(Entries on finding words and elements)
[BEGIN]

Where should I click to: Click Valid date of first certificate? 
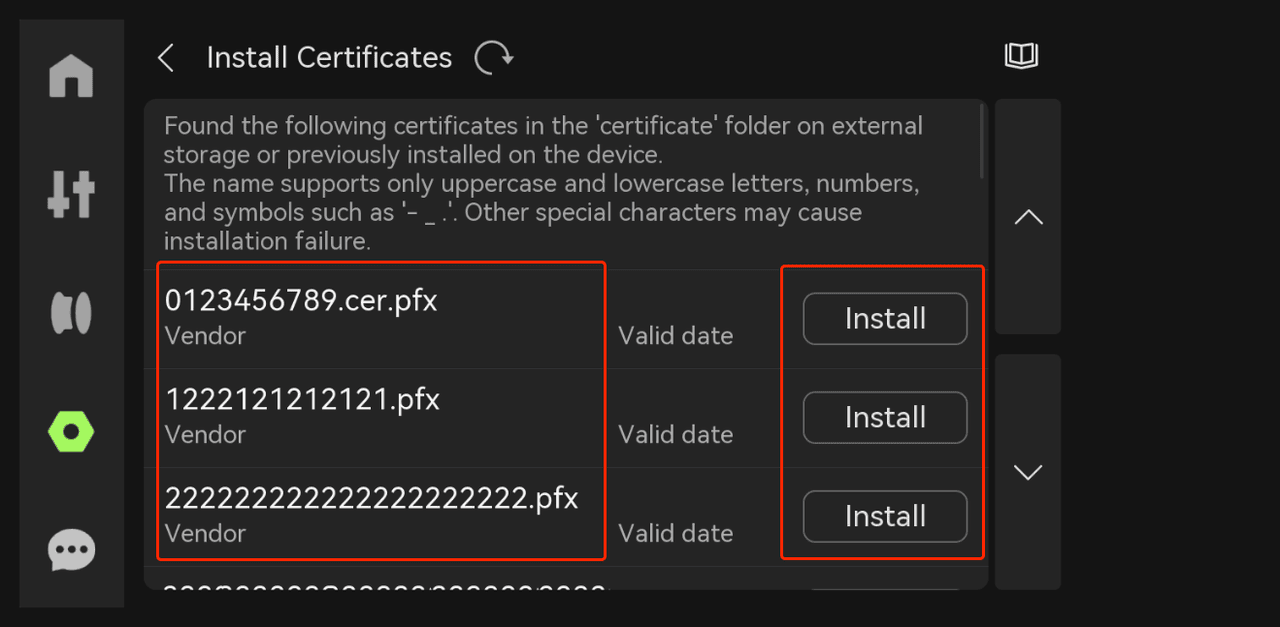tap(676, 336)
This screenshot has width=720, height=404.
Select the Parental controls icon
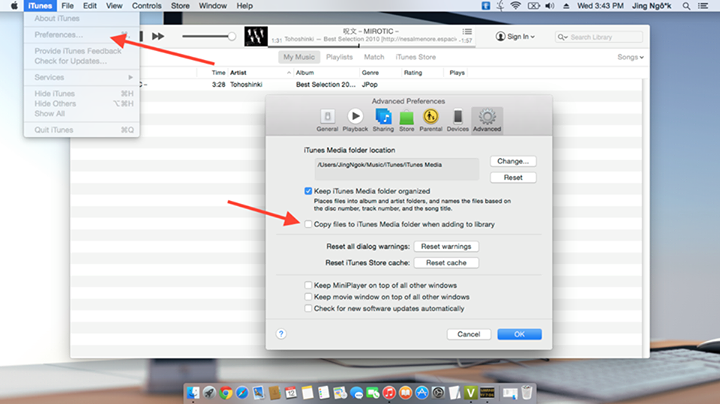[x=431, y=119]
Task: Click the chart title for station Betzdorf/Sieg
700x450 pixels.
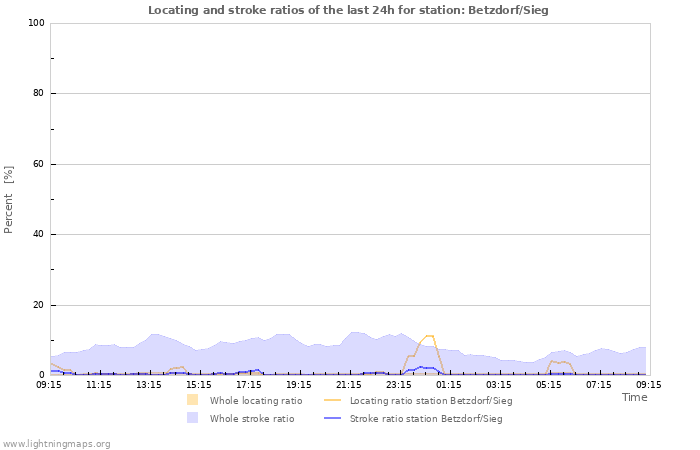Action: 348,10
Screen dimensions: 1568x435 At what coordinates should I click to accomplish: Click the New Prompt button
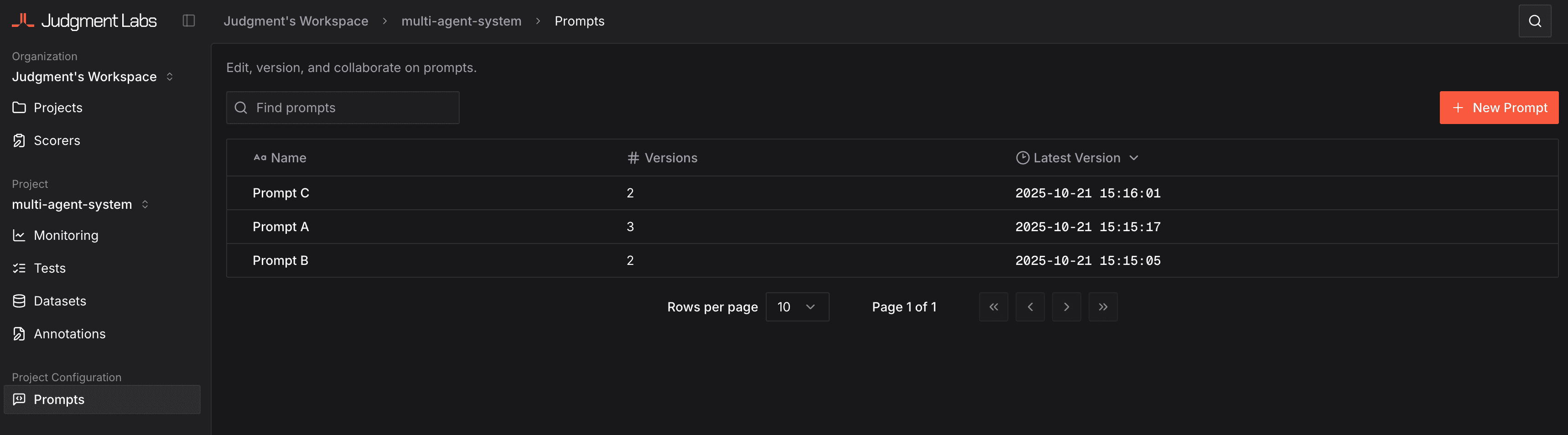(1499, 108)
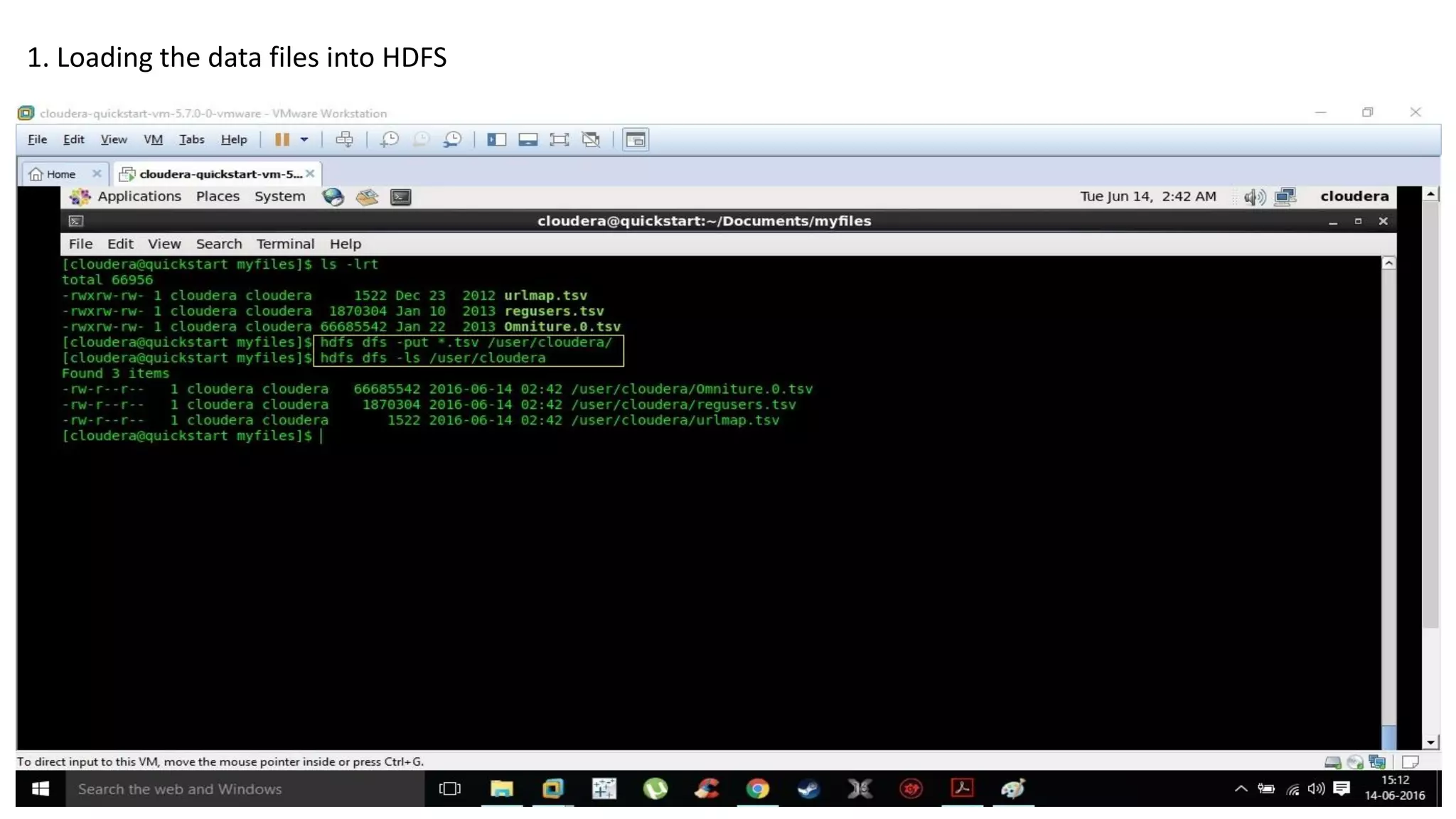Viewport: 1456px width, 819px height.
Task: Open the power options dropdown arrow
Action: coord(304,139)
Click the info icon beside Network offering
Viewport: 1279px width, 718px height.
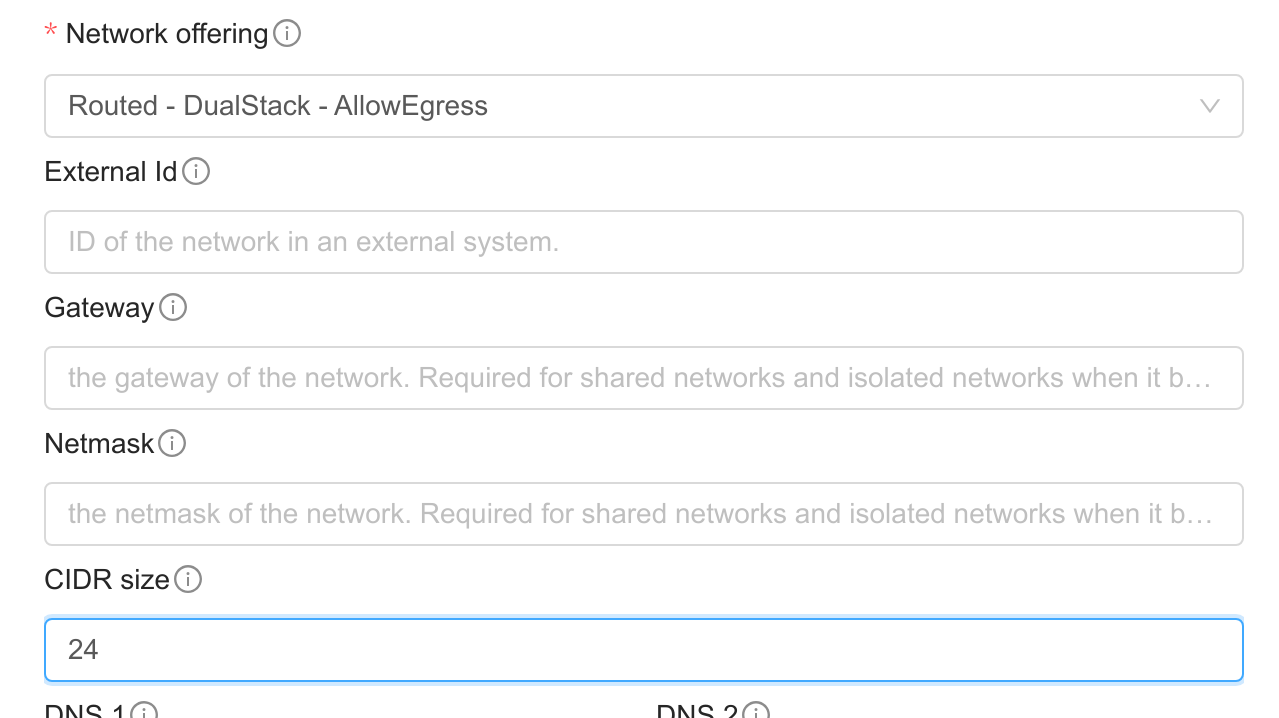287,33
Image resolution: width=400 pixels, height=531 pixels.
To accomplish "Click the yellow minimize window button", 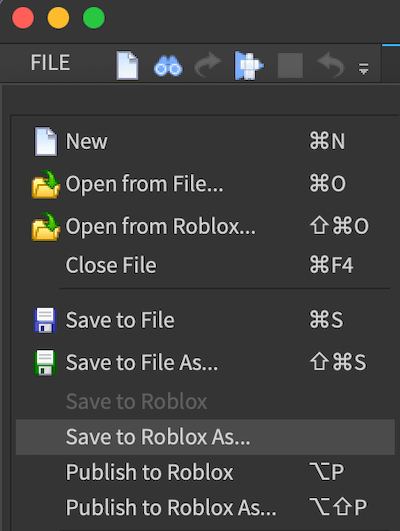I will [x=58, y=18].
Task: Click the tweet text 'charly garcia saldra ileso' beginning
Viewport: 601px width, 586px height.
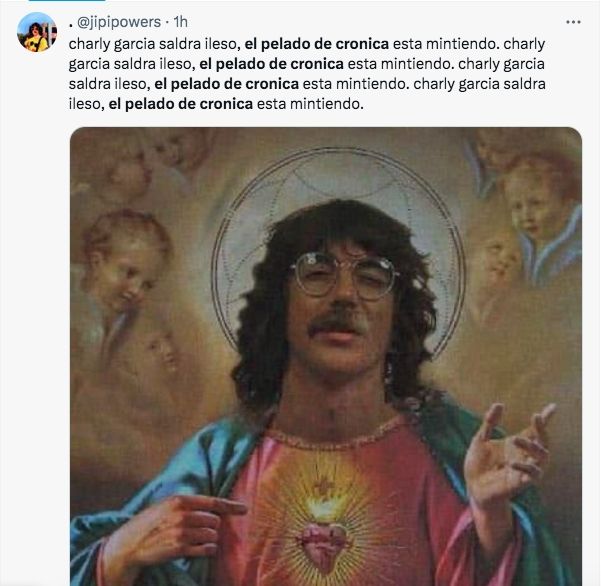Action: [x=153, y=44]
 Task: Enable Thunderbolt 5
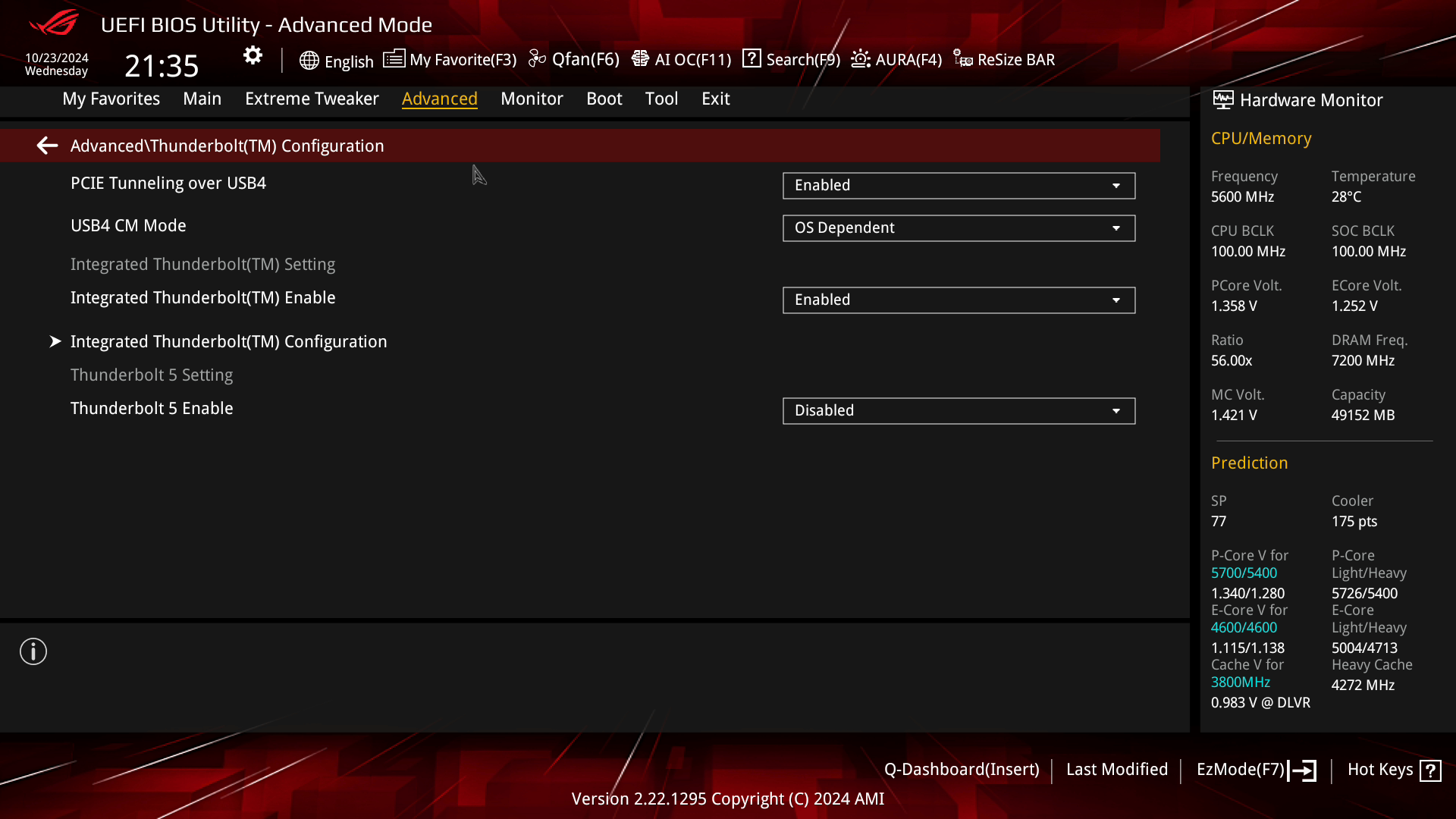pyautogui.click(x=959, y=410)
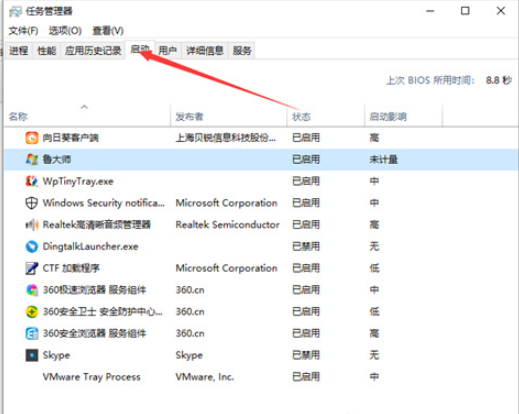The height and width of the screenshot is (414, 519).
Task: Click the Realtek audio manager icon
Action: 32,225
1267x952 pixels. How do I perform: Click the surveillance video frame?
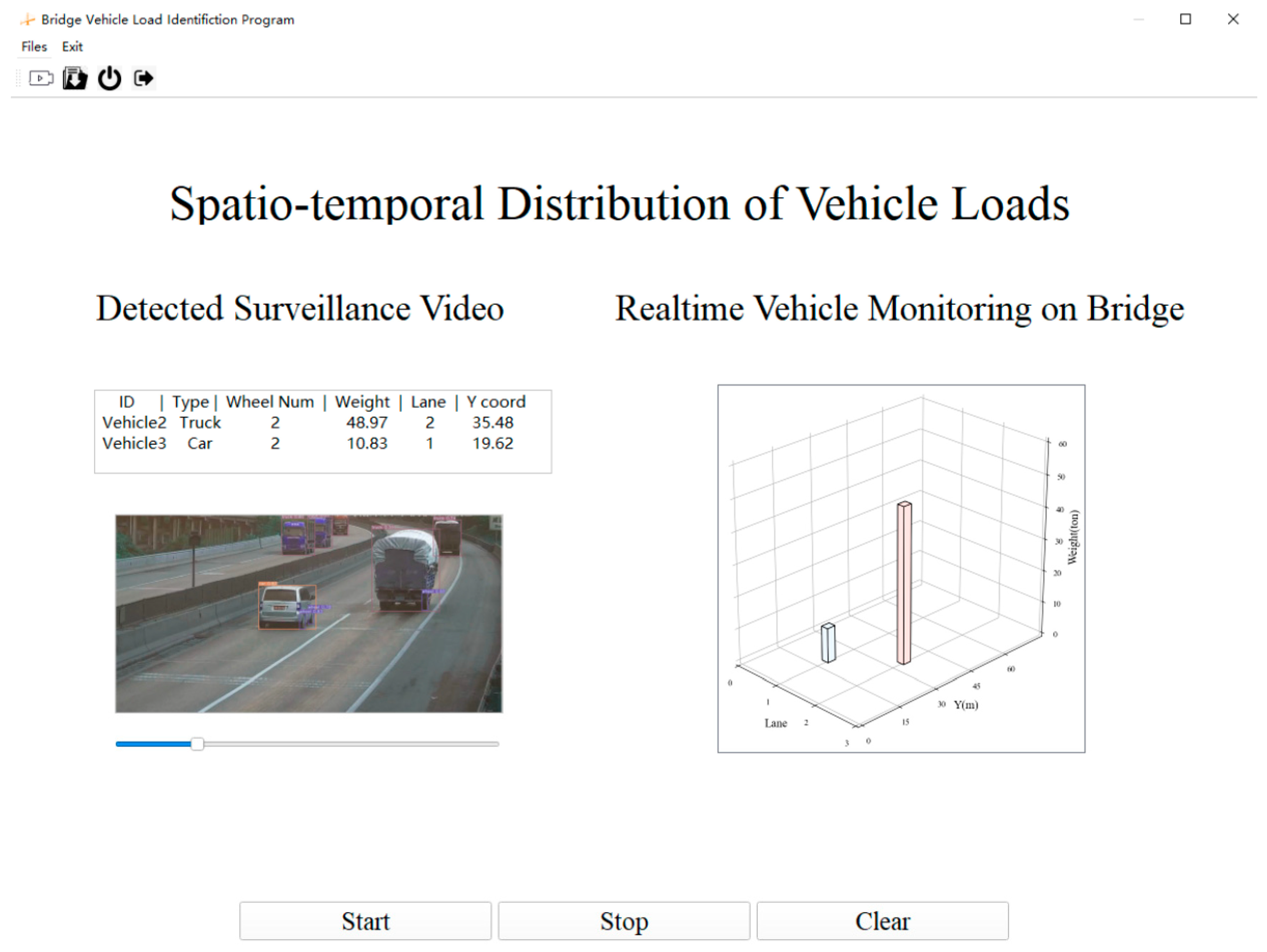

[END]

§ **OBJECTIVE**:
Rewrite everything from the start of the rows down to the line containing "Action: 348,10", replacing "Parental controls" with "Privacy settings" and leaving all else unchanged. Leave the pictures out of your answer.

§ **THE RESPONSE**:
Where should I click to: Click Valid date of first certificate? 
tap(676, 336)
This screenshot has width=720, height=404.
Select the Privacy settings icon
[x=431, y=119]
Task: Click the chart title for station Betzdorf/Sieg
700x450 pixels.
Action: 348,10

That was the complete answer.